Ultrasis Group Plc was a healthcare company previously based in the United Kingdom which developed computerised healthcare products based on Cognitive Behavioural Therapy (CBT). The company was dissolved in 2017.

Ultrasis was created when Villiers Plc acquired the Healthcare company Ultramind and renamed it Ultrasis in 1999. Ultramind was established by Tuvi Orbach to develop computerised applications empowering people to improve their wellbeing.

The company's products covered stress, anxiety and depression problems. One of the company's products (Beating the Blues) was recommended by the National Institute for Health and Clinical Excellence (NICE) as a treatment option for people with mild or moderate depression.

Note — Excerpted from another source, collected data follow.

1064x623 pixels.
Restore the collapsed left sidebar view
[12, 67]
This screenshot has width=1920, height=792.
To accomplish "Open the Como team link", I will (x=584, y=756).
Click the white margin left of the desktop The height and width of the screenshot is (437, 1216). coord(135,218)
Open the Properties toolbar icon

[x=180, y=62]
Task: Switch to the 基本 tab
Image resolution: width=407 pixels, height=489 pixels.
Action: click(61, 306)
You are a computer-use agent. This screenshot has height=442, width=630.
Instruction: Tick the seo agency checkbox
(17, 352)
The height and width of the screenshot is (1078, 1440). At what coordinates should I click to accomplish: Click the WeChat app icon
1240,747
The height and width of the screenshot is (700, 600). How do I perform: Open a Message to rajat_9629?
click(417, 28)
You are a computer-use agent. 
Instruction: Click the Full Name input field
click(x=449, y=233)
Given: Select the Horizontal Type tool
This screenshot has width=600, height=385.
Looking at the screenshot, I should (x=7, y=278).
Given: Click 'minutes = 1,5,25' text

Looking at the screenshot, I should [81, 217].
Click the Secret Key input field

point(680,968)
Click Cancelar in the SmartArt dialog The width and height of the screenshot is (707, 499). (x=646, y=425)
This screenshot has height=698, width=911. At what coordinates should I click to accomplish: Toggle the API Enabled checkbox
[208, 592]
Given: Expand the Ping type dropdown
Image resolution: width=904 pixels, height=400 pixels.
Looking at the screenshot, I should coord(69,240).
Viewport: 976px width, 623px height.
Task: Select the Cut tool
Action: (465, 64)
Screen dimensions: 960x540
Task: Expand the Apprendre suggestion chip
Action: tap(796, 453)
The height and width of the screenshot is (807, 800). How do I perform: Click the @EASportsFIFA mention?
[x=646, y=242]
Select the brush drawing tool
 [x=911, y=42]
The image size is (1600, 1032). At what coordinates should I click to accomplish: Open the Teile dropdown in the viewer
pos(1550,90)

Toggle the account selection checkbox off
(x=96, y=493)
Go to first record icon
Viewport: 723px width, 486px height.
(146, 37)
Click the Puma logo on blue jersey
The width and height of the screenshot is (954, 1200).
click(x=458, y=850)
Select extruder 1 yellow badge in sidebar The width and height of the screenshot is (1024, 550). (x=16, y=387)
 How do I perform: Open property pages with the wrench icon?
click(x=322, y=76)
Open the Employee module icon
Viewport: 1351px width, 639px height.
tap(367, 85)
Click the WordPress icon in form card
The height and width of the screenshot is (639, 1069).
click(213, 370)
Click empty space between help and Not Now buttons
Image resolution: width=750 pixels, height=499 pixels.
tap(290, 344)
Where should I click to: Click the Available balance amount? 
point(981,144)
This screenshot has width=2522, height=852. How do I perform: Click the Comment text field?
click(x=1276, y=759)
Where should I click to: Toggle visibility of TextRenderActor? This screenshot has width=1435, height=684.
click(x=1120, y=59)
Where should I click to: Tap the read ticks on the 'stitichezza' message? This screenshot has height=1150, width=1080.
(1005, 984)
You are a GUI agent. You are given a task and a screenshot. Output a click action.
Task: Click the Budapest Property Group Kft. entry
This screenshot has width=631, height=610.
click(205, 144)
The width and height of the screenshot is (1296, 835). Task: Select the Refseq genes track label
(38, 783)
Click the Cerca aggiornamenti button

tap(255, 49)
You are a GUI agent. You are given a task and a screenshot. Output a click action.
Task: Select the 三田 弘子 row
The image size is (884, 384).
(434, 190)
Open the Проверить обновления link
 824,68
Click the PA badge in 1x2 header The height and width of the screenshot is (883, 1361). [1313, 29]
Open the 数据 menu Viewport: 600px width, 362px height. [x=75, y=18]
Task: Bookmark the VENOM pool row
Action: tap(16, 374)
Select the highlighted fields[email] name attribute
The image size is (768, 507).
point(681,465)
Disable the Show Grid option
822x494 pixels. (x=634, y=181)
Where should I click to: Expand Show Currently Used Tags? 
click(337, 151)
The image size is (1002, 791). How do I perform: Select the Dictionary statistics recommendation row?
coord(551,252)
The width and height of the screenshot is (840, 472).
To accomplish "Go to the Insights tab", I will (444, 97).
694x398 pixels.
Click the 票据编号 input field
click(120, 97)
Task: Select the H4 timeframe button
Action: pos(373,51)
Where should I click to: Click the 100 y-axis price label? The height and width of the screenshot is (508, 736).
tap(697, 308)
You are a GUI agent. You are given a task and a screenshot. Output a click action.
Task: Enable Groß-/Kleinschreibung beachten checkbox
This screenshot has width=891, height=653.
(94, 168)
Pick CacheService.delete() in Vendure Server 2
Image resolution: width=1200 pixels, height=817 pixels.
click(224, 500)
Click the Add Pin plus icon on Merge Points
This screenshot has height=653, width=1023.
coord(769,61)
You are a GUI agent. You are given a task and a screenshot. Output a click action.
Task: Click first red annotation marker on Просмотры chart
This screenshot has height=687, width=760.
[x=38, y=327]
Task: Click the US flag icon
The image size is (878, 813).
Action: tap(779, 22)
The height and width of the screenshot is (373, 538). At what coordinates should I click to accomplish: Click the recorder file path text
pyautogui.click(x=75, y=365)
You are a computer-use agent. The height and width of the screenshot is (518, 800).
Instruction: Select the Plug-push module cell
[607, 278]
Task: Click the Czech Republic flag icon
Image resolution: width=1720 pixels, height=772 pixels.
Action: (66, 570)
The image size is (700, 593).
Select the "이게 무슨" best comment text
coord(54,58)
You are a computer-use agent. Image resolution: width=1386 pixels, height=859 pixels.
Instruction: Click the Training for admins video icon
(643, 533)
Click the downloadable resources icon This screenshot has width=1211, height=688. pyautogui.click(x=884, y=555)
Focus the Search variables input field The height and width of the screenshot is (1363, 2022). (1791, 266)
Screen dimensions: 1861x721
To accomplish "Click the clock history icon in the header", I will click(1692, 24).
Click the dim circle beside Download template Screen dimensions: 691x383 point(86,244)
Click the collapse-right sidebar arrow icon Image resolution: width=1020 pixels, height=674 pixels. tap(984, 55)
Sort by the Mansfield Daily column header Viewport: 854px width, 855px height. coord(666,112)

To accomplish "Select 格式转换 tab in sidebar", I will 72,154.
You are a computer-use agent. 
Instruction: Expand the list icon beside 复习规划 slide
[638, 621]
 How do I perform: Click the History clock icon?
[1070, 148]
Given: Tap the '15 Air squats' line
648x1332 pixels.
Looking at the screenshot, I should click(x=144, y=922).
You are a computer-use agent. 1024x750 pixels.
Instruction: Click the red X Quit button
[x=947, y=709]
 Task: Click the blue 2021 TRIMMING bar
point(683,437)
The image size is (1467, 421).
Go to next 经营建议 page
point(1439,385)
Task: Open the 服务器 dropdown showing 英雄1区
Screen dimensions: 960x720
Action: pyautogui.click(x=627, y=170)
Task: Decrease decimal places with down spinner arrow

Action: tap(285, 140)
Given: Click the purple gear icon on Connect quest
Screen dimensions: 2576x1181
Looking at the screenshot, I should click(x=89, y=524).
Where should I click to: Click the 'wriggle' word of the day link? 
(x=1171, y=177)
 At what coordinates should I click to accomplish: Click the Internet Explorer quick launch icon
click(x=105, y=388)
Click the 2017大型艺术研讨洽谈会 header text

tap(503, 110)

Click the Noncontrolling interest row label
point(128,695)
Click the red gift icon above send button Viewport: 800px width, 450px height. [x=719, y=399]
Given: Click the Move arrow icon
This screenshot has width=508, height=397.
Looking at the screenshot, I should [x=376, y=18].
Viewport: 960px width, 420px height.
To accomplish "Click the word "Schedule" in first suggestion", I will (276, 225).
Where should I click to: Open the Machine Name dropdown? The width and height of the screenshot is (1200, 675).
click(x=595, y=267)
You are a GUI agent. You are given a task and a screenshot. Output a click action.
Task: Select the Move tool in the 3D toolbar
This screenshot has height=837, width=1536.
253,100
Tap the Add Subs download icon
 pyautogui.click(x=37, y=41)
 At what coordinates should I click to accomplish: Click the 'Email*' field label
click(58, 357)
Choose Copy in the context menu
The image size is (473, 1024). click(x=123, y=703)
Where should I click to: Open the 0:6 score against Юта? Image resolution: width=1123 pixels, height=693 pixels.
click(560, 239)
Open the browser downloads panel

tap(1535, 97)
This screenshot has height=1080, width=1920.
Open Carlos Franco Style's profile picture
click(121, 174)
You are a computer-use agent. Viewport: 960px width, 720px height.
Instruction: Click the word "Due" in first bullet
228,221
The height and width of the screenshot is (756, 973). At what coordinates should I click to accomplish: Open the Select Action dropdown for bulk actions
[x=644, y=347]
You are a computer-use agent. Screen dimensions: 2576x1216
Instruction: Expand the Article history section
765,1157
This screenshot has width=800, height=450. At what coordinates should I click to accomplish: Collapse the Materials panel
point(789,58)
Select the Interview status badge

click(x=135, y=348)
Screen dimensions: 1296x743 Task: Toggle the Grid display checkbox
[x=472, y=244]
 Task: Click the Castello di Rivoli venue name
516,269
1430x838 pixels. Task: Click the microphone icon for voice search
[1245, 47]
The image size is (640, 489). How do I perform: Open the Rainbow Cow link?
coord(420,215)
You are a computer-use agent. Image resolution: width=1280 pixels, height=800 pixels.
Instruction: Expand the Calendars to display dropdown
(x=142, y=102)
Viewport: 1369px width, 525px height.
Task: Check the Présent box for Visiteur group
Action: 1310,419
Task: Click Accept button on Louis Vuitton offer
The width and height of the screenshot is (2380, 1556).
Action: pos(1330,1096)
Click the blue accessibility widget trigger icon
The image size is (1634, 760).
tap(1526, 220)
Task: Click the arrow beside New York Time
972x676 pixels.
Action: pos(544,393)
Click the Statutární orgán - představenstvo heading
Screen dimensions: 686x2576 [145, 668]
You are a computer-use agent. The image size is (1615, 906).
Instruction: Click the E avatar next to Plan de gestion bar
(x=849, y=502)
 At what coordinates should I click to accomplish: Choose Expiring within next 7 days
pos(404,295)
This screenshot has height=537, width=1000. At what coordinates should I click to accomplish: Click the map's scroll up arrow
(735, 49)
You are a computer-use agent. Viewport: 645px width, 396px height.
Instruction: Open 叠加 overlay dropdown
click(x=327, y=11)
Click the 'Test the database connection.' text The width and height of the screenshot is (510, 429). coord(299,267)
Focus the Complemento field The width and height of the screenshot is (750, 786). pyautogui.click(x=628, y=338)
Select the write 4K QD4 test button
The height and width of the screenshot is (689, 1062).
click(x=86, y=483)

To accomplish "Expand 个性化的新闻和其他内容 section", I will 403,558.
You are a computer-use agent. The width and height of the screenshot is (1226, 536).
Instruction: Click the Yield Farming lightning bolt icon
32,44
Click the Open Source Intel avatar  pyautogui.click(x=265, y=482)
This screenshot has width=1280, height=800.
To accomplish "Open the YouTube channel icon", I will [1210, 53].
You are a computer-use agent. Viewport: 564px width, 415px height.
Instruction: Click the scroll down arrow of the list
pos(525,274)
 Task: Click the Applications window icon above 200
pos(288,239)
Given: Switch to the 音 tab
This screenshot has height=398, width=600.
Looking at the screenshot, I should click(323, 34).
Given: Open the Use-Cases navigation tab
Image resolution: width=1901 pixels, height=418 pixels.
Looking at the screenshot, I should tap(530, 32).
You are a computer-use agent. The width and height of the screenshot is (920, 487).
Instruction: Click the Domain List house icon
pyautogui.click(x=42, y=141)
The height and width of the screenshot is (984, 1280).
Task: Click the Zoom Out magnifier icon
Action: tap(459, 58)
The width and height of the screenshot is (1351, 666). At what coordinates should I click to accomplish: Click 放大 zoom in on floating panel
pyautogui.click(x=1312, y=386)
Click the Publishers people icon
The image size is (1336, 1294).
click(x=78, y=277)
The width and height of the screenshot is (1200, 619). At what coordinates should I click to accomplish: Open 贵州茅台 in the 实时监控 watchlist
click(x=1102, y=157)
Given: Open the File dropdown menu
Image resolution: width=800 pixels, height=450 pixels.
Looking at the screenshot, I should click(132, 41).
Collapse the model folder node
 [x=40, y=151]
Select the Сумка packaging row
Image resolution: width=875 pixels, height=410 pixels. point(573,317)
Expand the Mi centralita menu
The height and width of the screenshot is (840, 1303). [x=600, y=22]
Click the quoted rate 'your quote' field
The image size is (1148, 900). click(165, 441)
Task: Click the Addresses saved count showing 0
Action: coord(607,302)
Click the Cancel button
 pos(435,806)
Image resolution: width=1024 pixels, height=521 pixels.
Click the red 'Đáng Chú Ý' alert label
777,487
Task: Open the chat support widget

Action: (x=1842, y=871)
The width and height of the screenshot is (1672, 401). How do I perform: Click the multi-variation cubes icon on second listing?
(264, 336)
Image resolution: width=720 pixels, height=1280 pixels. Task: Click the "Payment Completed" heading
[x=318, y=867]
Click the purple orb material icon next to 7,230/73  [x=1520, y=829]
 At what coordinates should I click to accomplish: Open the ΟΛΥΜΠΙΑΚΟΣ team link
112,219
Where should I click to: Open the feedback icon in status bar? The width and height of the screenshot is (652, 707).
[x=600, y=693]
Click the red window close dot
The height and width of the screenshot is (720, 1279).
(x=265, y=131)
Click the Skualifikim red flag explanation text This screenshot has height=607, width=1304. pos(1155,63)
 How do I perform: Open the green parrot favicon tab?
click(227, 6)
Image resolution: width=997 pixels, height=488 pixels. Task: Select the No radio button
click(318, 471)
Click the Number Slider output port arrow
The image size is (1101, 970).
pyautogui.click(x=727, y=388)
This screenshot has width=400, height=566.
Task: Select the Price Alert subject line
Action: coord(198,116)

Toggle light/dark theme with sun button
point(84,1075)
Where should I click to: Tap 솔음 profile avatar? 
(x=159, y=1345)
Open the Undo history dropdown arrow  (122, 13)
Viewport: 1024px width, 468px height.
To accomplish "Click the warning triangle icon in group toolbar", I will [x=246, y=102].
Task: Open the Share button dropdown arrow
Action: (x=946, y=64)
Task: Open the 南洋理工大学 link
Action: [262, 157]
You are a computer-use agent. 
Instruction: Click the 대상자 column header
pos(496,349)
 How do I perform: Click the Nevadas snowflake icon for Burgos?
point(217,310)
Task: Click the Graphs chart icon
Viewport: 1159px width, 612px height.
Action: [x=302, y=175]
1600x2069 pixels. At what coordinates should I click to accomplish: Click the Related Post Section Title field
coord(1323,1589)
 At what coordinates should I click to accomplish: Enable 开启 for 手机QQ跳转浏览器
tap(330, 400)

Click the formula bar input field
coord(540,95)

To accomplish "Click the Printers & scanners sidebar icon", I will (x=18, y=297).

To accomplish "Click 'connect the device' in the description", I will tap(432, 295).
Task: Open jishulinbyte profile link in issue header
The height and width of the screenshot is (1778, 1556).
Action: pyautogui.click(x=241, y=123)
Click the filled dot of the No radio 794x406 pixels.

The companies customers included Kent County Council, whose order for a digital support programme caused their share price to increase in 2005. Ultrasis recorded their first pre-tax profit in 2009, which was mainly achieved from sales of their "Beating the Blues" software, which was the product responsible for 90% of their revenue. At this time, Primary Care Trusts in England were also customers of the business. The company provided written evidence to the governments health committee in October 2010.

In 2013, a financing agreement was secured with shareholder Paul Bell. Uncertainty surrounding NHS reforms, led to a decrease in revenues in the UK, with the company attempting to expand internationally, via a joint venture.

An AIM listing was cancelled in October 2014 resulting in a slump in company valuation, as the company struggled with financial difficulties. The companies subsidiary, Screenetics, entered administration in 2015, with parts of the business and assets sold to ToHealth. As a result, 34 jobs were saved, with the employees transferring to ToHealth. Shortly prior to administrators being appointed, a public sector contract had been terminated early.

A 2016 study that used "Beating the Blues", one of the companies previously top selling products, suggested the programme was no more effective than GP care. Ultrasis PLC was dissolved on 21 July 2017.